Major investors in Skyscanner include Sequoia Capital, Yahoo Japan and Malaysian sovereign-wealth fund Khazanah Nasional Bhd.
Ctrip stated it was buying out the majority shareholder of Skyscanner and would offer to by the stake of the rest of the shareholders, as well.
Ctrip’s new CEO, Jane Jie Sun said the deal is slated to close before the end of 2016 so it wouldn’t have a material impact on Ctrip’s earnings this year.
Speaking during Ctrip’s third quarter earnings call Thursday morning in China, Sun said Skyscanner has strong top-line growth and is profitable with “healthy” EBITDA margins.
Sun added that the Skyscanner acquisition would strengthen Ctrip’s overseas air ticketing capabilities, and Ctrip’s global footprint. Skyscanner could provide the front end while Ctrip could provide backend booking technology to spur growth, Sun said.
Sun added that both Ctrip and Skyscanner management believe that Ctrip’s technology and booking capabilities can spur Skyscanner’s growth and help the metasearch company, which does three-quarters of its business selling flights, become a more comprehensive travel search provider. Sun said she’s confident that Skyscanner can maintain its double-digit top-line growth pace for years to come.

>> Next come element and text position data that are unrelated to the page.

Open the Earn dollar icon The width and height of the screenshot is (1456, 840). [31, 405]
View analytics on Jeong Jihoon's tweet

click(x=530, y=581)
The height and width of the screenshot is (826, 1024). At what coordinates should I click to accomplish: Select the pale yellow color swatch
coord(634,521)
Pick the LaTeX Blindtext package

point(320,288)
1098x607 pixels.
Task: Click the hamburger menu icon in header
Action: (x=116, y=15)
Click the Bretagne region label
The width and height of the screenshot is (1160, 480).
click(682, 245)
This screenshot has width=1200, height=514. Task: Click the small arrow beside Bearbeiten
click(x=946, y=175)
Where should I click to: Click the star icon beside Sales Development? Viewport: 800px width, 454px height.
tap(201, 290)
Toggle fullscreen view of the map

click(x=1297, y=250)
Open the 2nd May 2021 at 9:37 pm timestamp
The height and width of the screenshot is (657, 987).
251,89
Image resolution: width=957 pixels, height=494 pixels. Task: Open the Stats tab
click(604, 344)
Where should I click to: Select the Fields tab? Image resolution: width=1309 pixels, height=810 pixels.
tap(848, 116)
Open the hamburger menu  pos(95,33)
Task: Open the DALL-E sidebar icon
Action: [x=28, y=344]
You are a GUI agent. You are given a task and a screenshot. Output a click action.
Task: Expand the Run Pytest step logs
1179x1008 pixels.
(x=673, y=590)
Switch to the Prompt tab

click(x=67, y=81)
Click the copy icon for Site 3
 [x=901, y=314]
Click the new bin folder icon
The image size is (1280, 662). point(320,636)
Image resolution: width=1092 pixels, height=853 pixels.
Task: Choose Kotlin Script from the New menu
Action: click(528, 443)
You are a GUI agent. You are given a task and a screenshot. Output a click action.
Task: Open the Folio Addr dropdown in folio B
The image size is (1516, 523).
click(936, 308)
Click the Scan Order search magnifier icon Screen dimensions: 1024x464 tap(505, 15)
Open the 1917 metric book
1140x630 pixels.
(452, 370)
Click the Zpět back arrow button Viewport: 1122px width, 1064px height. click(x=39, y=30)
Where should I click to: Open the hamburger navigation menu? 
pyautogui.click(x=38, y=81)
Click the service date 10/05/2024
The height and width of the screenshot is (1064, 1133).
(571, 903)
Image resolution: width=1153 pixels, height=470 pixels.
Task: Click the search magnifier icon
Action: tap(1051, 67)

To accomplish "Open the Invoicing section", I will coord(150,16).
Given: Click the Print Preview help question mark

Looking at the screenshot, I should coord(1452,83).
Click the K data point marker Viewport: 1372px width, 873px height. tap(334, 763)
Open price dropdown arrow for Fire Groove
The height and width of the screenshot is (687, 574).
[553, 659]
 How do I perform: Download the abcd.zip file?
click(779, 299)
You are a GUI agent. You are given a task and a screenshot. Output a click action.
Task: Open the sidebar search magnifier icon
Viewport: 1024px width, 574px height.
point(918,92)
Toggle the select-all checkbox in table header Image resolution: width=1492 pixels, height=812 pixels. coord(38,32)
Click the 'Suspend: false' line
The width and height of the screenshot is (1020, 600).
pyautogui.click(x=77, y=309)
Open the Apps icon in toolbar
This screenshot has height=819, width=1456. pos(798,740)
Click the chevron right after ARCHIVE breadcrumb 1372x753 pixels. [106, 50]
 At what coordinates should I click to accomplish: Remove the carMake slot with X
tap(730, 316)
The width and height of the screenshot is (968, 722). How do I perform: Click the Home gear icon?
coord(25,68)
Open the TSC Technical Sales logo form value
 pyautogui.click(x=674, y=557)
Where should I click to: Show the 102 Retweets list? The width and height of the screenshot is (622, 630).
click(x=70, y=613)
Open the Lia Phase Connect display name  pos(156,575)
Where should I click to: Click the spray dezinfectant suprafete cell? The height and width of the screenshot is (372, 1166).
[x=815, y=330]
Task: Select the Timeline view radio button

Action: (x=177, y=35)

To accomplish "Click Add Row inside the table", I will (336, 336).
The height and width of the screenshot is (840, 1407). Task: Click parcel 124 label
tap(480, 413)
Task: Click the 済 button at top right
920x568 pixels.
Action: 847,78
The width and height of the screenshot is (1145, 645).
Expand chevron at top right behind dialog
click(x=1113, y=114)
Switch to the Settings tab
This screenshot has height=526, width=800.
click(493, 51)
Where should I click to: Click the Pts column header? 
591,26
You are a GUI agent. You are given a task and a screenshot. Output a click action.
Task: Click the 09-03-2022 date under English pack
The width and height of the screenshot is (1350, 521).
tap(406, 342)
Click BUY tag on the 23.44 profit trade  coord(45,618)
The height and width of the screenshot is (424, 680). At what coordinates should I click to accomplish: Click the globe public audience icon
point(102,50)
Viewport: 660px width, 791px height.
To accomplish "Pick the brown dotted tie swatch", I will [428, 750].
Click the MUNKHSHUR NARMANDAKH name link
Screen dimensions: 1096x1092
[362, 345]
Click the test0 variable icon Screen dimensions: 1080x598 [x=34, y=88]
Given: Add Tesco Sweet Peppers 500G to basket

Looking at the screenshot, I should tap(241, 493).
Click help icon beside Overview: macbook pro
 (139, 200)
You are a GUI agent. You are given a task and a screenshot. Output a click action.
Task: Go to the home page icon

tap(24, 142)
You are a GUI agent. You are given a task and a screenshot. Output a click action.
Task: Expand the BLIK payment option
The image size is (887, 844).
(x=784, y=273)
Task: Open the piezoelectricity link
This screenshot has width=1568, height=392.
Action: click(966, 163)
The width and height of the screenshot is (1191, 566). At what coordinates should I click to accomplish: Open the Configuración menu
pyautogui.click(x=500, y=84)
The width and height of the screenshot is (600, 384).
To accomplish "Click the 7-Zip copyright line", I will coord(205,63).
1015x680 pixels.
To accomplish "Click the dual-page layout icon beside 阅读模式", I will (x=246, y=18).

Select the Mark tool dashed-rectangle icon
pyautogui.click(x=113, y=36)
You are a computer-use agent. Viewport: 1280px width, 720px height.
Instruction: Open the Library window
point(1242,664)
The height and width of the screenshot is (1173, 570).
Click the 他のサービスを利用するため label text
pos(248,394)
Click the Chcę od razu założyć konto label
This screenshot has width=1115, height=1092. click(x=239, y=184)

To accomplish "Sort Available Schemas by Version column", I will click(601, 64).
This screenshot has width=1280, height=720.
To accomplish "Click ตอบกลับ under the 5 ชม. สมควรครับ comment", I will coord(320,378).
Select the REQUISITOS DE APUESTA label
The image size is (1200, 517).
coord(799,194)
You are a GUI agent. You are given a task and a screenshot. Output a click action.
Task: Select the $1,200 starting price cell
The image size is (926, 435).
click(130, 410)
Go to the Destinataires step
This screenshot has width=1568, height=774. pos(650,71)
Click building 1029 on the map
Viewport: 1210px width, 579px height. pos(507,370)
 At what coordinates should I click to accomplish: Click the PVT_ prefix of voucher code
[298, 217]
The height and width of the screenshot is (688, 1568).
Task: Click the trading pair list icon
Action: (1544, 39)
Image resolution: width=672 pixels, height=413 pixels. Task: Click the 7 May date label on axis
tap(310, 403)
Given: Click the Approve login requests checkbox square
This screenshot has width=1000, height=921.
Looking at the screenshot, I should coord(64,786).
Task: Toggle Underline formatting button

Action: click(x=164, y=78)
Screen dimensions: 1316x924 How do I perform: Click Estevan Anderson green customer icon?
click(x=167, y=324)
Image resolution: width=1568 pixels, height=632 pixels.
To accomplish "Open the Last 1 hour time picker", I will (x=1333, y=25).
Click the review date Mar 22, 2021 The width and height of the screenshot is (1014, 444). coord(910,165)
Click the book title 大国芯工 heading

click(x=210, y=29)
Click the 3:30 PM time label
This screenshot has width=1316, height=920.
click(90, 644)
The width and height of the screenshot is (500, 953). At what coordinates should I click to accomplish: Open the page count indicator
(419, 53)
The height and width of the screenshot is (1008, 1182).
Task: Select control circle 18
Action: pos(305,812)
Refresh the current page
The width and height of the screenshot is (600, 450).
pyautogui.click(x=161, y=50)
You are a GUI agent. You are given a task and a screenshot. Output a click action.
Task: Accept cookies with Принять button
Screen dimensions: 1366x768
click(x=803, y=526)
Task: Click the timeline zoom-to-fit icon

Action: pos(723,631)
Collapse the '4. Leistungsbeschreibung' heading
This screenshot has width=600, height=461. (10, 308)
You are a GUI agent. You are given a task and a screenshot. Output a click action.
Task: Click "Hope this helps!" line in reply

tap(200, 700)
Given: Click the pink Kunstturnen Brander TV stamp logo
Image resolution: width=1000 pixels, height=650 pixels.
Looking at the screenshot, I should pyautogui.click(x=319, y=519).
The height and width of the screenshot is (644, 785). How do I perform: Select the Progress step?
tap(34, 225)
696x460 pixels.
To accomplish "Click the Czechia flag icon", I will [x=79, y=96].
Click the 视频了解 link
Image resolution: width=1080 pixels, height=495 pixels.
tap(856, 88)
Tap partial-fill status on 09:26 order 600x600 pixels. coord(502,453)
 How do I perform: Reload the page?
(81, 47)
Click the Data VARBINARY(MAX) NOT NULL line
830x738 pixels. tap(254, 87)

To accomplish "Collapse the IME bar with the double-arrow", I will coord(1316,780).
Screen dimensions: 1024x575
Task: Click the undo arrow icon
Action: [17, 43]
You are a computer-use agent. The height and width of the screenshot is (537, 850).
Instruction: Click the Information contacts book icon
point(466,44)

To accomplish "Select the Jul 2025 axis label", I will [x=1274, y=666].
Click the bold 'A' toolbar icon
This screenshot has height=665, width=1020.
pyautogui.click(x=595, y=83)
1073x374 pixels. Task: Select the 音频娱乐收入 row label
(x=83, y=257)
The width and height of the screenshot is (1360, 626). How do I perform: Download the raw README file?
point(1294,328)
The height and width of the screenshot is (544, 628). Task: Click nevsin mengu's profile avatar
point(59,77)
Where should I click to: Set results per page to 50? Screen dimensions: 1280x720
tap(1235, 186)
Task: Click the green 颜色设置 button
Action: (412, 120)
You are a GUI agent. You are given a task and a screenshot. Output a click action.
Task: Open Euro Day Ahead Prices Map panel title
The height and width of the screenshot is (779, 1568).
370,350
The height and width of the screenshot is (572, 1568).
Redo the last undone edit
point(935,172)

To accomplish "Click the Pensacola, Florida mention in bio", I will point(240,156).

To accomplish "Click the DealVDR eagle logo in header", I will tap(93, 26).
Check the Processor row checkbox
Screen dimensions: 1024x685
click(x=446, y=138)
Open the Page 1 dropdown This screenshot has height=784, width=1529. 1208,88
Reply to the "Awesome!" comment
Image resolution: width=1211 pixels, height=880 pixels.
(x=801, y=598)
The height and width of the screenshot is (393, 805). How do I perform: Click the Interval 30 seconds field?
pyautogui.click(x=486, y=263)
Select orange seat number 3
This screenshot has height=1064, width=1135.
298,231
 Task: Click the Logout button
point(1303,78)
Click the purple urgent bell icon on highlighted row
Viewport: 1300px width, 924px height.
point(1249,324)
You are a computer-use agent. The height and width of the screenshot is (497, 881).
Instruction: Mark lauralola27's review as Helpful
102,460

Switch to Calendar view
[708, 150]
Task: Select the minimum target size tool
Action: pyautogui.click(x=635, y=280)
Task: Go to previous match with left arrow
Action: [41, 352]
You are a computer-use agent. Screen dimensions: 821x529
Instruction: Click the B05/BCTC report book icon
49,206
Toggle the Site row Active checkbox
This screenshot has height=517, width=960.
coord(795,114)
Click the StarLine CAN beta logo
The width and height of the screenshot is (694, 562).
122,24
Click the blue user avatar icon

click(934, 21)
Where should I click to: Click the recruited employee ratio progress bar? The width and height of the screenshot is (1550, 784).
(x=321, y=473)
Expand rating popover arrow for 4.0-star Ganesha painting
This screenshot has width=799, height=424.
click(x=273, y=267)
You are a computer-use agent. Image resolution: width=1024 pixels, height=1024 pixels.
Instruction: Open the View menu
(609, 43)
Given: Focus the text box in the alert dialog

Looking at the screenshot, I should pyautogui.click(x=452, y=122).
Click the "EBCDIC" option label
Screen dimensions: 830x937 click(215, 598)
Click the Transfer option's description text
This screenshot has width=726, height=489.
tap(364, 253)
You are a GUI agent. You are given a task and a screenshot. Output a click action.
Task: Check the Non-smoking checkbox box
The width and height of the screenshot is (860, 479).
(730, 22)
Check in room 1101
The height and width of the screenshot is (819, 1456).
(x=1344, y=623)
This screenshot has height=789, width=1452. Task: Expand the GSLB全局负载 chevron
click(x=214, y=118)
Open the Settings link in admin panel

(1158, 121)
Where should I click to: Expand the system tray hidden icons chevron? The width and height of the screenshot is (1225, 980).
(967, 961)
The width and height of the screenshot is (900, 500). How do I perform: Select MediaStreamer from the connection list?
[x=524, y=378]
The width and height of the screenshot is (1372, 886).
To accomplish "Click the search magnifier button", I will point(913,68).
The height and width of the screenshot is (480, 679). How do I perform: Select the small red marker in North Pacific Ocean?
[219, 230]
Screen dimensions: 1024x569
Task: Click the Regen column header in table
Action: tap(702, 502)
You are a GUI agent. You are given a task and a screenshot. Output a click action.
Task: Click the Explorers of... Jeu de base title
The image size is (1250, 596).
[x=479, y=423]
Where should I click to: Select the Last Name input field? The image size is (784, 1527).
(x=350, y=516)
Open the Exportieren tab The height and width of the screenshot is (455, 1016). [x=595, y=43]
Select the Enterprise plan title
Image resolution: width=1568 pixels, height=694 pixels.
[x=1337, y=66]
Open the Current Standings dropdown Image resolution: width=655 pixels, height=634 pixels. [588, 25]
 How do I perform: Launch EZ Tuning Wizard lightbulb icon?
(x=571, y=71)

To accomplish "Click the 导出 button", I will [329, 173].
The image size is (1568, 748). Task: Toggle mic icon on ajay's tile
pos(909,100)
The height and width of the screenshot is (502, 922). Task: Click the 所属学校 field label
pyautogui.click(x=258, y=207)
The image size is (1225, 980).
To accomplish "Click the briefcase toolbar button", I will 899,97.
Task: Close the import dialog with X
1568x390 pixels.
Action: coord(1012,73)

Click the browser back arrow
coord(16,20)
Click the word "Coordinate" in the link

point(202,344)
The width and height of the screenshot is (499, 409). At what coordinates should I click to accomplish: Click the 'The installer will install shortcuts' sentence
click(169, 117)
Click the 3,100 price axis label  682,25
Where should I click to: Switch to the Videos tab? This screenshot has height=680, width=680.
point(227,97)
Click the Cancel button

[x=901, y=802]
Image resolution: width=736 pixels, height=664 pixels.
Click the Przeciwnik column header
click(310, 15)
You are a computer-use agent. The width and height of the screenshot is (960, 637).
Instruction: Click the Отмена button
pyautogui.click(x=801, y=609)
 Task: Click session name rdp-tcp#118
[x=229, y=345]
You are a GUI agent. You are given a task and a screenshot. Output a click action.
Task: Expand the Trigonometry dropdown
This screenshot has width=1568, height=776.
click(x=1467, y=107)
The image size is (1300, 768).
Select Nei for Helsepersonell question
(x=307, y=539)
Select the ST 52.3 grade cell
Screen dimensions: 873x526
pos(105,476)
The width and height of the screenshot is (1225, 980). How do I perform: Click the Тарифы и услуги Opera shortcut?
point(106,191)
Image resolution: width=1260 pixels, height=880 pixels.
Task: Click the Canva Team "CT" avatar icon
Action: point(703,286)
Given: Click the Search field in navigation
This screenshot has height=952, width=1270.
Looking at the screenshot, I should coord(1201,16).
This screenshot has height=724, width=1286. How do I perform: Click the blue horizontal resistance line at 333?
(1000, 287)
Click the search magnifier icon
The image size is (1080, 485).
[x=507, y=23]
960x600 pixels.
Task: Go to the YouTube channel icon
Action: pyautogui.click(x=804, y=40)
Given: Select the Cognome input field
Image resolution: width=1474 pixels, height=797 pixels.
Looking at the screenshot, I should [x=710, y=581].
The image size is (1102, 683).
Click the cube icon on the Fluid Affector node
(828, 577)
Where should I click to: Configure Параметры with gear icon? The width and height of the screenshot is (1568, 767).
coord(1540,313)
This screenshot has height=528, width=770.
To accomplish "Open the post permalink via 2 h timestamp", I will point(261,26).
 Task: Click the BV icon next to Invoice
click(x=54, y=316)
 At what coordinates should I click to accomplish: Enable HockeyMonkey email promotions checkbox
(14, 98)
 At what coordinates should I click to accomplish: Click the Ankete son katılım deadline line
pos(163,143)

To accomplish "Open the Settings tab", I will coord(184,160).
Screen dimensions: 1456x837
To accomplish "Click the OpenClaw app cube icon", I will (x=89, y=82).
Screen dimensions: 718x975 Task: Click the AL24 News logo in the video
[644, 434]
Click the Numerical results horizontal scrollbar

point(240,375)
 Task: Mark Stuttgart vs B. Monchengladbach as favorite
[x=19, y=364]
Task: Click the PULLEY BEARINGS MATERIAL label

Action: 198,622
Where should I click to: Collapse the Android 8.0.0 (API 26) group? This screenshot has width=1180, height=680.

Former CEO James Jipanzhang Liang, who takes over as executive chairman, put the Skyscanner acquisition in the context of Ctrip’s international expansion through investments. He said Skyscanner, which attracts more than 60 million monthly active users and is available in some 30 languages, will improve Ctrip’s global scale and strengthen Ctrip’s position throughout the world.
Liang compared the Skyscanner acquisition with Ctrip’s recent acquisitions in U.S. tour operators servicing Chinese travelers, saying they were all part of Ctrip’s strategy to expand through international investments.
Liang said he believes travel will become a much larger share of the Chinese economy as it has so much room to grow. For example, he said the number of flights per capita in China is 0.3 percent, which is only one-tenth of that in the U.S. where it is about 3 percent per capita.
Giving more Chinese the opportunity to travel will spur improvements in Chinese society, Liang said.
“China society will become much more vibrant and innovative” if more Chinese get the opportunity to travel, he said.
Asked about Ctrip’s mergers and acquisition strategy, CEO Sun said the company looks to acquire travel-related businesses, the first and/or second-place leaders in each vertical, and ensures that the valuation of the company to be acquired is reasonable.